> **EXERCISE TASK**: Reproduce the data from the line containing "Open the Students dropdown arrow" through the line containing "coord(562,137)", substituting "Directive" for "Instruction" and leaving everything else unchanged.
# start of PROVIDED RECORDS
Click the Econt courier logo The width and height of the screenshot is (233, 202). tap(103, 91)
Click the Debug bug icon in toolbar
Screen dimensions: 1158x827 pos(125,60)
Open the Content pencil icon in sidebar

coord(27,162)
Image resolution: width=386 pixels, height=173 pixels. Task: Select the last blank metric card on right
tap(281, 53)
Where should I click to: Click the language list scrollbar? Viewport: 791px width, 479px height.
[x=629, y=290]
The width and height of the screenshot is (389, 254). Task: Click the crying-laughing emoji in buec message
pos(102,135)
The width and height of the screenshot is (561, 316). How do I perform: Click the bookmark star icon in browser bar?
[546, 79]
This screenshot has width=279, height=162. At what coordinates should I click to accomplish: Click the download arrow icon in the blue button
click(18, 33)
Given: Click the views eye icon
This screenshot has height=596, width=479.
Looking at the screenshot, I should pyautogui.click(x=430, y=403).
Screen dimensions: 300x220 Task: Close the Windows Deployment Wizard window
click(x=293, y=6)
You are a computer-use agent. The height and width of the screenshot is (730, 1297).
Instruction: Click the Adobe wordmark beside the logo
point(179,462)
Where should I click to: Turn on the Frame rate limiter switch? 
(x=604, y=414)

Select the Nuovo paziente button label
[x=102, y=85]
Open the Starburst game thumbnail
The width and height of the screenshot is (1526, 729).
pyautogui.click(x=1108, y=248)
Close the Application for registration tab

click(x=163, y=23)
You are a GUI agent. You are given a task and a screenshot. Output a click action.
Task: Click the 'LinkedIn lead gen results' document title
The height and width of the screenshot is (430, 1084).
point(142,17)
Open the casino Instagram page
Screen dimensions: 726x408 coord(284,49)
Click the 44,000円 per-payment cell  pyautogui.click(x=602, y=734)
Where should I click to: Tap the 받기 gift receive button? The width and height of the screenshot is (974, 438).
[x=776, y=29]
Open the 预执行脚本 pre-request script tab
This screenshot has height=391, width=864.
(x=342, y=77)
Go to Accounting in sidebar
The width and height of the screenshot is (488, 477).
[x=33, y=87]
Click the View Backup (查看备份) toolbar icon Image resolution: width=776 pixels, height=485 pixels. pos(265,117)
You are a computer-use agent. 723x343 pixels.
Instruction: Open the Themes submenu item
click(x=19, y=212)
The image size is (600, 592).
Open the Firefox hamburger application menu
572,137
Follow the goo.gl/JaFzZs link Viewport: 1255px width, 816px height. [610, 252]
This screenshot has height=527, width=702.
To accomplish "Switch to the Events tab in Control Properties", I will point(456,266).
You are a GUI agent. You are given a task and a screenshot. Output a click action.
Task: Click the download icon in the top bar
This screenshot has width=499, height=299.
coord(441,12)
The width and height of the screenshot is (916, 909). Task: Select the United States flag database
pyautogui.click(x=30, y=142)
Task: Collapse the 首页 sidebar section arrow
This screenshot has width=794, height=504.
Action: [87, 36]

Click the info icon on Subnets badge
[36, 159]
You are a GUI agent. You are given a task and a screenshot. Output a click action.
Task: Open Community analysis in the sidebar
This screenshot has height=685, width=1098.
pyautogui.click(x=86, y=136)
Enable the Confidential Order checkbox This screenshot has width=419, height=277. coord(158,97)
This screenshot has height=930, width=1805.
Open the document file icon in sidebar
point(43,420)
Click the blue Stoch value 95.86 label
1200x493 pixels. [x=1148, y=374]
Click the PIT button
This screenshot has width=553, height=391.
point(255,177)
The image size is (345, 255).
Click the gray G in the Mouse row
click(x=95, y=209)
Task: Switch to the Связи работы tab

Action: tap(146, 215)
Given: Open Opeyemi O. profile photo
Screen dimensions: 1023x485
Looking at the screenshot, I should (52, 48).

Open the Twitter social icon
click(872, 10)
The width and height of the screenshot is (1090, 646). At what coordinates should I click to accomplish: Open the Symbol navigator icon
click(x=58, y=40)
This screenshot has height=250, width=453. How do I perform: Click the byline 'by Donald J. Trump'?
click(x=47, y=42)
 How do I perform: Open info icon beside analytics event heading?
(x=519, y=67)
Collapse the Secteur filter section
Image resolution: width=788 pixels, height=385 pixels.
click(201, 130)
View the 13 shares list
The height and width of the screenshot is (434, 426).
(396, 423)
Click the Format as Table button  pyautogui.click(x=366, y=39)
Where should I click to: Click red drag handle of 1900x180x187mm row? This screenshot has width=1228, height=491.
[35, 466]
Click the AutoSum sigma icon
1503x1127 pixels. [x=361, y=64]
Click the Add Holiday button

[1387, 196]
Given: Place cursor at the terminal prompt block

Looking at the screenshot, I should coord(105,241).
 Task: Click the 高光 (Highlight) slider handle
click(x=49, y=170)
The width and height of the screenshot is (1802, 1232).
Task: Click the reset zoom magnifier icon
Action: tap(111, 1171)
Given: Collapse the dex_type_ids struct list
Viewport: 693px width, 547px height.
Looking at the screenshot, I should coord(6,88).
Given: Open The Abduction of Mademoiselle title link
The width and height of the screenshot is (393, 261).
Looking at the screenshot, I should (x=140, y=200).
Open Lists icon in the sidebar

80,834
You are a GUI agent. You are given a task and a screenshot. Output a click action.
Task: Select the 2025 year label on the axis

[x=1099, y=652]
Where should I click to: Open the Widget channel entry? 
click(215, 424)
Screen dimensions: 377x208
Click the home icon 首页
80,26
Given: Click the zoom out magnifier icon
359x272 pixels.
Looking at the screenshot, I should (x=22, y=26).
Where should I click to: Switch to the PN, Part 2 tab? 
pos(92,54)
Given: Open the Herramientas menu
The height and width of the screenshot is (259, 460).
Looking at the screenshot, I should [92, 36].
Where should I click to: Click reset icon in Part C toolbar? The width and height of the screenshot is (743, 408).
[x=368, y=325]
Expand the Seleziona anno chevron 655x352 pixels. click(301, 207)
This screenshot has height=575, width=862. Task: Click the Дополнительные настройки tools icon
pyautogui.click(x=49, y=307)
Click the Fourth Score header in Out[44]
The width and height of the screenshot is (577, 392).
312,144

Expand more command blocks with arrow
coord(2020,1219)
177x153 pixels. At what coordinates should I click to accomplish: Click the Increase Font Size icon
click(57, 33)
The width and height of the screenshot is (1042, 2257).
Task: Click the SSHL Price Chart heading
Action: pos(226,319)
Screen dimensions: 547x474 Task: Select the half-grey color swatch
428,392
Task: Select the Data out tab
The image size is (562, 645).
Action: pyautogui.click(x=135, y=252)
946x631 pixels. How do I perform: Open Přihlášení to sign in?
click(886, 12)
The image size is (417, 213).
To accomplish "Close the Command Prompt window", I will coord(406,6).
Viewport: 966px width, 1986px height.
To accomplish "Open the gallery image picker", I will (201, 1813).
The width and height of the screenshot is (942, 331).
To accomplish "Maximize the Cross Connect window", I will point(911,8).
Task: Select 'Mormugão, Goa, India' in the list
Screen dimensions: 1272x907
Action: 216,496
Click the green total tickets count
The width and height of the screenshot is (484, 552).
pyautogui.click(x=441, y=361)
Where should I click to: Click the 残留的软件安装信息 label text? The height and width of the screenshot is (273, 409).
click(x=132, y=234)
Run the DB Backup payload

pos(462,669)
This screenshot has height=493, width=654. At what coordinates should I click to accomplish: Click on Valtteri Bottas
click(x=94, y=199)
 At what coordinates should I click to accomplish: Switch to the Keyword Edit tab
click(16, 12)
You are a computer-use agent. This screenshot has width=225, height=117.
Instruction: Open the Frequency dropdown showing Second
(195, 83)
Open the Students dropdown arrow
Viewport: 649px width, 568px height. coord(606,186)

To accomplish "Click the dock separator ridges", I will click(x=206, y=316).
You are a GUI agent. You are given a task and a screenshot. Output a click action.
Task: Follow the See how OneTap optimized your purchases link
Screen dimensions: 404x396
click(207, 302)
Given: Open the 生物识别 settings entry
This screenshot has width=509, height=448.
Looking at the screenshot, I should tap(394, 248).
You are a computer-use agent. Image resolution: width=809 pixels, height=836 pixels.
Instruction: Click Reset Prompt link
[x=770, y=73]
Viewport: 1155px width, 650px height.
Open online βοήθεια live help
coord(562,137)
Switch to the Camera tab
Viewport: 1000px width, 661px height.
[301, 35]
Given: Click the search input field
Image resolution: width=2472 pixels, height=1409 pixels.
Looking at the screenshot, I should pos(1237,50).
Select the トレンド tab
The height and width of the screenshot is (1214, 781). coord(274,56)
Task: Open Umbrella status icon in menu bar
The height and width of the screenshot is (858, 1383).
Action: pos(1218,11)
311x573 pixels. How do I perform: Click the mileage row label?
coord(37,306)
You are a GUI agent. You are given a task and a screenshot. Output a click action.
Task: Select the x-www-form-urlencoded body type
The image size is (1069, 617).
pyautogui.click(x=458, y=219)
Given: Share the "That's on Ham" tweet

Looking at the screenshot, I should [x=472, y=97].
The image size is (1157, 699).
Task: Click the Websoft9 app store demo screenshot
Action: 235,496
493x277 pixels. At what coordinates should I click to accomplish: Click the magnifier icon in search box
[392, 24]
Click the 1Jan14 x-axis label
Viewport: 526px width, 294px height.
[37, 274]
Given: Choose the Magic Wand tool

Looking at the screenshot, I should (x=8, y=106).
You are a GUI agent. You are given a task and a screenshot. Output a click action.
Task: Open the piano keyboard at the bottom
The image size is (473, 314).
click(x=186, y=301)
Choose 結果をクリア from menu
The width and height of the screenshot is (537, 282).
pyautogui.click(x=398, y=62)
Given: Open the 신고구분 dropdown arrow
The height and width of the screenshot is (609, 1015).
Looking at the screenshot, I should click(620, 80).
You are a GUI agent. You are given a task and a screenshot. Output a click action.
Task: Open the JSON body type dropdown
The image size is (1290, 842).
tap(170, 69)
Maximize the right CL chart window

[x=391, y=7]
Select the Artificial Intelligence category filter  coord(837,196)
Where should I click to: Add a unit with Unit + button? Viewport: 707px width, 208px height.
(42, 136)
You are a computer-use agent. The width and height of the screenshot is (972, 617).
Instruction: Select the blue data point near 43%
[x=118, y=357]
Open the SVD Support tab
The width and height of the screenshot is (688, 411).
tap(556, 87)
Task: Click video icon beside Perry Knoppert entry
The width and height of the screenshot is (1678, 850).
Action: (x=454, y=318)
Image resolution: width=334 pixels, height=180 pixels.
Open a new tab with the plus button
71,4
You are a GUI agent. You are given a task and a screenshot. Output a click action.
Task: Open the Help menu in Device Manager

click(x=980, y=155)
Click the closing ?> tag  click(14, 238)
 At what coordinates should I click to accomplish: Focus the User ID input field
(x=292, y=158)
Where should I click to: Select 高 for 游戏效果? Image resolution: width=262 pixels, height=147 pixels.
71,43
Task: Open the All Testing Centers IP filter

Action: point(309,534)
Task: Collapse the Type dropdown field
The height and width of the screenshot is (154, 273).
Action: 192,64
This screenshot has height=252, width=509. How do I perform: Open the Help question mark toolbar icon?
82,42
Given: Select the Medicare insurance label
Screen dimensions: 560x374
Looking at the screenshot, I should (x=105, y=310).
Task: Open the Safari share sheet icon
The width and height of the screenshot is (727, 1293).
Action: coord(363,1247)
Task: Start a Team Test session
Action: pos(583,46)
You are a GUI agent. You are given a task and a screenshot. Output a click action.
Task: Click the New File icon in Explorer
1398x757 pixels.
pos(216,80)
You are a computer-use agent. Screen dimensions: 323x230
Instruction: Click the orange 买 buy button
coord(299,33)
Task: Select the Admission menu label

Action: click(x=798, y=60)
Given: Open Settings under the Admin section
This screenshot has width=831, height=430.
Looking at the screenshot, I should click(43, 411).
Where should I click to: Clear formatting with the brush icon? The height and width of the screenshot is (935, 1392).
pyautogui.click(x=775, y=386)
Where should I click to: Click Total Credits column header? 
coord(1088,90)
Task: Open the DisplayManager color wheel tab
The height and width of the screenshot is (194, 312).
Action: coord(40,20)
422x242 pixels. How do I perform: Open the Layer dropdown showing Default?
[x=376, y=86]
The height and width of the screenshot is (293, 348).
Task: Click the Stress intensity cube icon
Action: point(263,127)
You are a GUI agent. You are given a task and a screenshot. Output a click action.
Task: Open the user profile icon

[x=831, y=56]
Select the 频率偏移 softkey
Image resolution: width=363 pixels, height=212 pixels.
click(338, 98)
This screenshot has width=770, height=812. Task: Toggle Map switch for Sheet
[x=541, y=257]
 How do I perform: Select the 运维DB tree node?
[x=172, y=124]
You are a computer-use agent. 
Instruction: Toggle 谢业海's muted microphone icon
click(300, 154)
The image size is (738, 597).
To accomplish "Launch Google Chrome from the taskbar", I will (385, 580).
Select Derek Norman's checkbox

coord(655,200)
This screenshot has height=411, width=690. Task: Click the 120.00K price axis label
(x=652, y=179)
# end of PROVIDED RECORDS
> **TASK ANSWER**:
Open the Students dropdown arrow
Viewport: 649px width, 568px height. coord(606,186)

To accomplish "Click the dock separator ridges", I will click(x=206, y=316).
You are a GUI agent. You are given a task and a screenshot. Output a click action.
Task: Follow the See how OneTap optimized your purchases link
Screen dimensions: 404x396
click(207, 302)
Given: Open the 生物识别 settings entry
This screenshot has width=509, height=448.
Looking at the screenshot, I should tap(394, 248).
You are a computer-use agent. Image resolution: width=809 pixels, height=836 pixels.
Directive: Click Reset Prompt link
[x=770, y=73]
Viewport: 1155px width, 650px height.
Open online βοήθεια live help
coord(562,137)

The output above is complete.